Sexta-feira, Agosto 26, 2011

vide

eny schuch




Eny Shuch iniciou seu percurso como escultora em 1990. Seus trabalhos em grandes formatos e diferentes materiais, como papier mâché e resina, foram sendo, pouco a pouco, carbonizados e desmaterializados. O vídeo, inicialmente utilizado para documentar o trabalho, converteu-se, ao longo dos anos, na sua principal fonte de experimentação. A própria artista edita suas montagens como num processo escultórico. Na sala menor desta exposição, Eny retoma suas origens matéricas e nos mostra uma série de pequenos objetos que contrapõe (no seu exterior e interior) o papier mâché misturado ao gesso, e o vídeo. São objetos íntimos feito conchas que apertamos contra as palmas da mão e aproximamos ao ouvido para escutar a dimensão dos oceanos.
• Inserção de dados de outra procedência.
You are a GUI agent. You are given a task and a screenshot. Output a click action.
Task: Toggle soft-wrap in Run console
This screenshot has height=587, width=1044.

Os furos na superfície são janelas que atraem os olhos a paisagens desconhecidas e incitam o voyeur. A artista, que vive perto da natureza, vem filmando há anos o movimento da paisagem: o vento, a chuva, os animais. A matéria prima de seus vídeos é o tempo, o ritmo necessário a cada coisa. Contemplar com os olhos, mas também com a pulsação do corpo. Na sala maior, diferentes vídeos são sobrepostos compondo uma colagem projetada em todas as paredes da galleria, que se converte numa câmara obscura para receber os diferentes ritmos das paisagens de Eny Schuch. Teresa Poester, 2011.